The strange birth of NY’s gun laws
Last Updated: 11:43 PM, January 15, 2012
Recent months have seen a former Marine from Indiana, a Tea Party activist from California and a nurse from Tennessee all arrested and charged in New York City for possession of firearms they had legal permits to carry back home. All were “nabbed” when they naively sought to check the weapon with security.
These innocents fell afoul of the nation’s toughest gun laws. But few New Yorkers know how those laws came to be.
The father of New York gun control was Democratic city pol “Big Tim “Sullivan — a state senator and Tammany Hall crook, a criminal overseer of the gangs of New York.
In 1911 — in the wake of a notorious Gramercy Park blueblood murder-suicide — Sullivan sponsored the Sullivan Act, which mandated police-issued licenses for handguns and made it a felony to carry an unlicensed concealed weapon.
This was the heyday of the pre-Prohibition gangs, roving bands of violent toughs who terrorized ethnic neighborhoods and often fought pitched battles with police. In 1903, the Battle of Rivington Street pitted a Jewish gang, the Eastmans, against the Italian Five Pointers. When the cops showed up, the two underworld armies joined forces and blasted away, resulting in three deaths and scores of injuries. The public was clamoring for action against the gangs.
Problem was the gangs worked for Tammany. The Democratic machine used them as shtarkers (sluggers), enforcing discipline at the polls and intimidating the opposition.

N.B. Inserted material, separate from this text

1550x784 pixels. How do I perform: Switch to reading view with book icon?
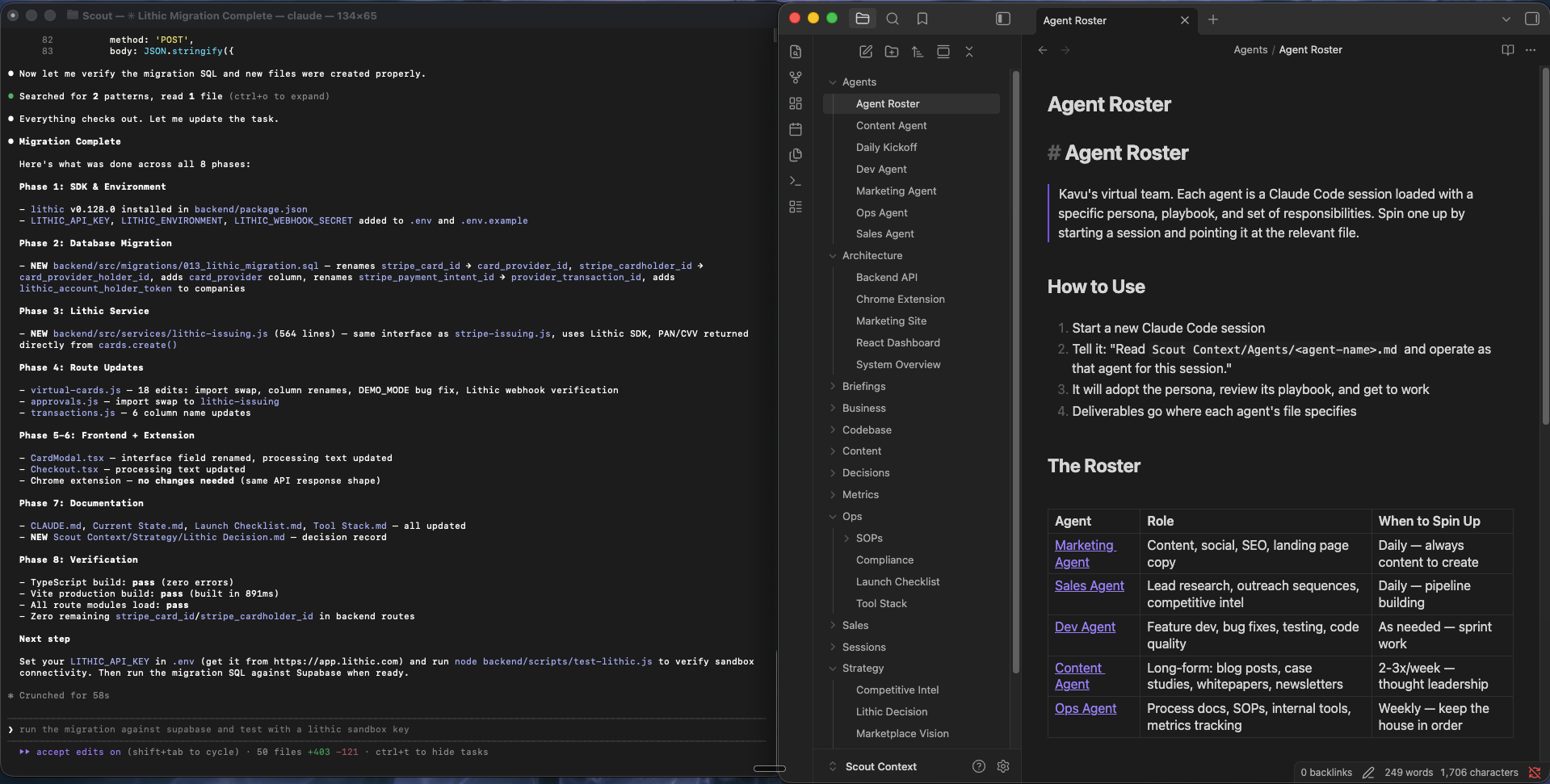[x=1507, y=50]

Gang leaders like Monk Eastman were even employed as informal “sheriffs,” keeping their turf under Tammany control.
The Tammany Tiger needed to rein in the gangs without completely crippling them. Enter Big Tim with the perfect solution: Ostensibly disarm the gangs — and ordinary citizens, too — while still keeping them on the streets.
In fact, he gave the game away during the debate on the bill, which flew through Albany: “I want to make it so the young thugs in my district will get three years for carrying dangerous weapons instead of getting a sentence in the electric chair a year from now.”
Sullivan knew the gangs would flout the law, but appearances were more important than results. Young toughs took to sewing the pockets of their coats shut, so that cops couldn’t plant firearms on them, and many gangsters stashed their weapons inside their girlfriends’ “bird cages” — wire-mesh fashion contraptions around which women would wind their hair.
Ordinary citizens, on the other hand, were disarmed, which solved another problem: Gangsters had been bitterly complaining to Tammany that their victims sometimes shot back at them.
So gang violence didn’t drop under the Sullivan Act — and really took off after the passage of Prohibition in 1920. Spectacular gangland rubouts — like the 1932 machine-gunning of “Mad Dog” Coll in a drugstore phone booth on 23rd Street — became the norm.
Congressional hearings in the 1950s, followed by the feds’ prolonged assault on the Mafia succeeded in tamping down traditional gangland violence, but guns are still easily available to criminals.
Today, the spate of tourist arrests has some politicians scrambling to reassess the laws. Assembly Speaker Sheldon Silver says he’ll hold committee hearings to examine enforcement of the law and recommend possible changes.
That’s a good first step. Every state but Illinois has some form of concealed-carry permission — although some, like New York, California and New Jersey, are heavily restricted. Some sort of reciprocity is needed.
Meanwhile, savor the irony of an edict written by a corrupt politician to save his bad guys from the electric chair’s now being used against law-abiding citizens from other states.
And the rest of the story? Big Tim was already suffering from tertiary syphilis when he wrote his law. He went mad soon thereafter and was sent to a sanitarium in 1912. He eventually escaped. His severed body was found on railroad tracks in The Bronx in August 1913.
The dedicated lifelong “public servant” left behind an estate valued at more than $2 million.